WORK ORDER 1: Reproduce the part of the passage on the disqualification hearing that opens with the words containing "At the beginning" and closes with "suggested or directed.".
WORK ORDER 2:
Answer these questions on the passage on the disqualification hearing:
(a) According to Judge Cavanaugh, what issue was the evidentiary hearing limited to?
(b) Which judge had suggested or directed the limited hearing?
(c) At which transcript pages is the statement by Appellants' lawyer about not meeting his burden of proof cited?
WORK ORDER 3: Pick up the passage on the disqualification hearing where it stops, and carry it on.

DOCUMENT SECTION:
*** Begin section ***

At the beginning of the evidentiary hearing on the motion to disqualify, Judge Cavanaugh explicitly told counsel that the hearing was not a trial of the merits of Appellants’ claims and was limited to the issue of disqualification:
[Tjhis is an evidentiary hearing just on this issue of disqualification ... We’re going to have the hearing on the disqualification only.... So to the extent that people think that this is going to be a trial of the case, it is not.... This is going to be a limited hearing on the issue as Judge Bissell suggested or directed.
Transcript at 25.
Furthermore, Appellants’ lawyer stated at the end of the hearing that if he had been trying to prove his malpractice case there would have been other discovery he would have pursued and that he had not “endeavored to meet that burden of proof.” Transcript at 757-58. Appellants’ lawyer stated:
*361Were I attempting to prove, let’s say, my malpractice case, there would have been other discovery I would have pursued and things like that; but at this time, I just want to make it clear that I have not had all the discovery that I would expect to have by the time the malpractice case is tried.

*** End section ***

SUPPLIED ENTRIES:
*** Begin section ***

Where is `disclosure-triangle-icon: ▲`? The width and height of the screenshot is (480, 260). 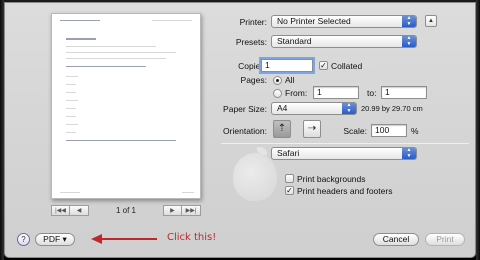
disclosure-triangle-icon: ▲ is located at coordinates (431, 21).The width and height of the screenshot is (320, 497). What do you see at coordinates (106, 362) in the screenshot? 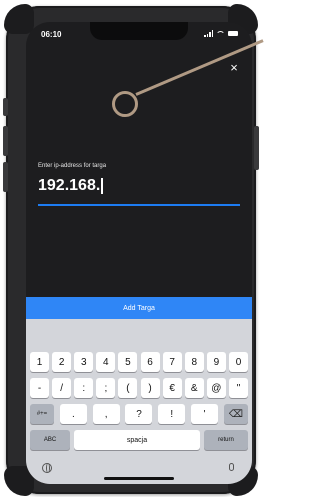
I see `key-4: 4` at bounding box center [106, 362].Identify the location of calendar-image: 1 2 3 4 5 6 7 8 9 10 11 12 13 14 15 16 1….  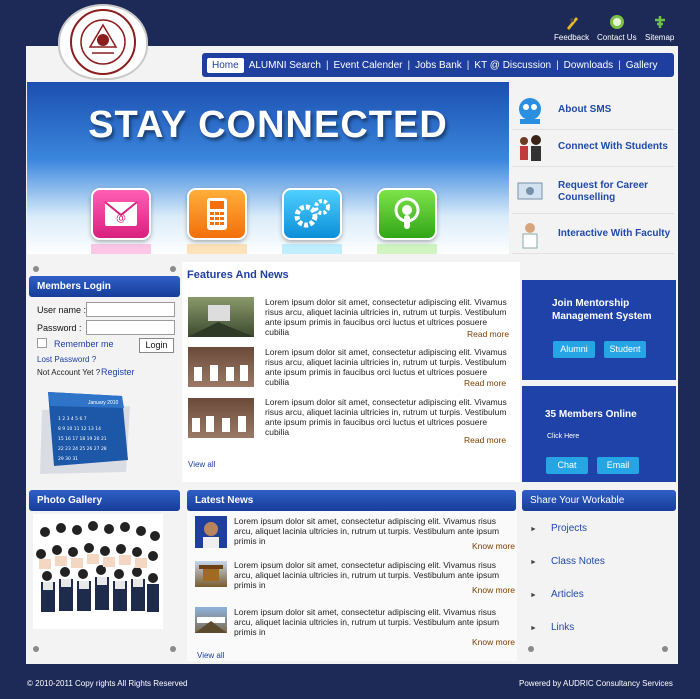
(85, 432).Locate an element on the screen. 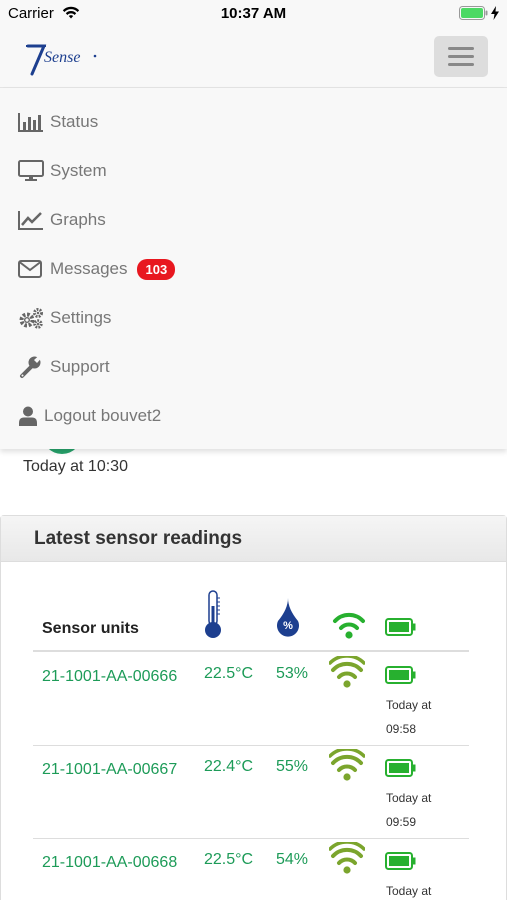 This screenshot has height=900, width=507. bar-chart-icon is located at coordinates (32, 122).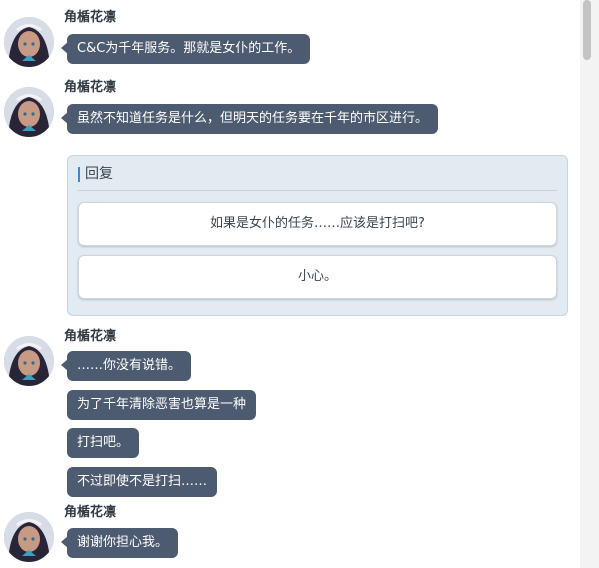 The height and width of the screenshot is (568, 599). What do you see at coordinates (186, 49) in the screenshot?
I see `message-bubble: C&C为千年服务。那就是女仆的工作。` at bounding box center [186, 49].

*** End section ***

EXPECTED ANSWER 1:
At the beginning of the evidentiary hearing on the motion to disqualify, Judge Cavanaugh explicitly told counsel that the hearing was not a trial of the merits of Appellants’ claims and was limited to the issue of disqualification:
[Tjhis is an evidentiary hearing just on this issue of disqualification ... We’re going to have the hearing on the disqualification only.... So to the extent that people think that this is going to be a trial of the case, it is not.... This is going to be a limited hearing on the issue as Judge Bissell suggested or directed.

EXPECTED ANSWER 2:
(a) The issue of disqualification.
(b) Judge Bissell.
(c) Transcript at 757-58.

EXPECTED ANSWER 3:
Id.
Judge Cavanaugh replied “No. Well, correctly: you weren’t supposed to. So I wasn’t expecting you to do that.” Id.
It is clear that Appellants did not have a full and fair opportunity to litigate the merits of their malpractice and breach of fiduciary duty claims, including the reasonable reliance element, during the eviden-tiary hearing on the motion to disqualify. Therefore, these claims are not barred by the law of the case doctrine.
B. New Evidence
Additionally, there is an exception to the law of the case doctrine when new evidence is presented. We explore it here to provide guidance. We have said:
Reconsideration of a previously decided issue may, however, be appropriate in certain circumstances, including when the record contains new evidence. [City of Philadelphia Litig., 158 F.3d] at 718; Bridge v. United States Parole Comm’n, 981 F.2d 97, 103 (3d Cir.1992). This exception to the law of the case doctrine makes sense because when the record contains new evidence, “the question has not really been decided earlier and is posed for the first time.” Bridge, 981 F.2d at 103. But this is so only if the new evidence differs materially from the evidence of record when the issue was first decided and if it provides less support for that decision. City of Philadelphia Litig., 158 F.3d at 720. Accordingly, if the evidence at the two stages of litigation is “substantially similar,” or if the evidence at the latter stage provides more support for the decision made earlier, the law of the case doctrine -will apply. Id.
Hamilton, 322 F.3d at 787.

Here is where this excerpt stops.